Indian mathematician

Rabindra Nath Bhattacharya (born January 11, 1937) is a mathematician/statistician at the University of Arizona. He works in the fields of probability theory and theoretical statistics where he has made fundamental contributions to long-standing problems in both areas. He is married to Bithika Gouri Bhattacharya, with a daughter, a son, and four grandchildren.

== Early life and education ==

Bhattacharya was born January 11, 1937, in his ancestral home Porgola, Barisal District, in the present country of Bangladesh. He received his B.S. and M.S. degree in 1956 and 1959 respectively from Presidency College and Calcutta University. He completed his Ph.D. under direction of Patrick Billingsley at the University of Chicago in 1967.

== Academic career ==
His first academic position was as assistant professor in the Department of Statistics at the University of California, Berkeley. In 1972, he accepted a position as associate professor in the Department of Mathematics at the University of Arizona in Tucson, and was promoted to full professor in 1977. In 1982, he moved to Indiana University, where he remained until his retirement in 2002. Upon retirement from Indiana University, he was re-appointed as a tenured full professor at the University of Arizona, retiring in May, 2018.
****************
**Required actions**
**A.** Answer from the biography of Rabindra Nath Bhattacharya:
(i) Where is his ancestral home?
(ii) Under whose direction did he complete his Ph.D.?
(iii) In what year was he promoted to full professor at the University of Arizona?
**B.** Carry the biography of Rabindra Nath Bhattacharya on from its last sentence.
The items play no part in what is asked about the biography.
****************
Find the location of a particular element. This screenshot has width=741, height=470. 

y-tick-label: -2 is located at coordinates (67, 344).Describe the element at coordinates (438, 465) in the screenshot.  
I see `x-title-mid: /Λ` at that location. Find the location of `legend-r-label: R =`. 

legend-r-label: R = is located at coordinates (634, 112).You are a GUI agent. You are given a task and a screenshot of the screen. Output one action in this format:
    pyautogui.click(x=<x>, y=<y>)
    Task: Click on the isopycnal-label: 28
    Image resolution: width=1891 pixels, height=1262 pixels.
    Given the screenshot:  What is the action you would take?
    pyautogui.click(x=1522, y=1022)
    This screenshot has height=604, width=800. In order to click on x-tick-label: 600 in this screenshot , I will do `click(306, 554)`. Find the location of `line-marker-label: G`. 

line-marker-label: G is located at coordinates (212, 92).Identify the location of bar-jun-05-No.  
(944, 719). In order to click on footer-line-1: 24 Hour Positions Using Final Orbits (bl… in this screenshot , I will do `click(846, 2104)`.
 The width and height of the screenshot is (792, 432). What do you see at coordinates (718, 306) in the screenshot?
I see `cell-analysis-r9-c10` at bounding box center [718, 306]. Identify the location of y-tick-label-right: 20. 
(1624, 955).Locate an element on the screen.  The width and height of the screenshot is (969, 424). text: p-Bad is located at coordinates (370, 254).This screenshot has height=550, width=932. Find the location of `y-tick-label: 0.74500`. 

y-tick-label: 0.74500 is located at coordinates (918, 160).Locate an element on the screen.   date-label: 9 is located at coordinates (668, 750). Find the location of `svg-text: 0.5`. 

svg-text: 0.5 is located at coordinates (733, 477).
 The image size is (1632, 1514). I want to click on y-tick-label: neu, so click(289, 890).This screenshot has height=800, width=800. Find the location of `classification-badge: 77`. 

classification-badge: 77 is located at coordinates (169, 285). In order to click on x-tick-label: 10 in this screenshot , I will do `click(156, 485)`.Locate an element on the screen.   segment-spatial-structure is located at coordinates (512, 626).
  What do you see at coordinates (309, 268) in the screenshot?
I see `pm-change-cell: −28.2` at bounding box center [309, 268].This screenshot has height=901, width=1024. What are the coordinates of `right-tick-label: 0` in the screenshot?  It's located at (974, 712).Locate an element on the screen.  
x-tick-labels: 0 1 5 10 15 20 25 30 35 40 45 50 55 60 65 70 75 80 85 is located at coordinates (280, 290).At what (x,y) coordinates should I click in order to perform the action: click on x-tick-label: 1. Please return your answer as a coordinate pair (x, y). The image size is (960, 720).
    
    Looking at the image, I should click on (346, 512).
****************
**Responses to the tasks**
**A.**
(i) Porgola, Barisal District, in the present country of Bangladesh
(ii) Patrick Billingsley
(iii) 1977

**B.**
== Awards and honors ==
Bhattacharya has received many awards and honors, including Special Invited Papers in the Annals of Probability (1977) and the Annals of Applied Probability (1999). He is a Fellow of the Institute of Mathematical Statistics (1978). In 1988, he and M. Denker were invited by the German Mathematical Society to give DMV Seminar, Band 14, published by Birkhäuser as ″Asymptotic Statistics″. He received the prestigious Humboldt Prize (1993) and the Guggenheim Fellowship (2000). He also gave an invited talk, now referred to as a Medallion Lecture at the IMS Annual Meeting in Chicago (1996).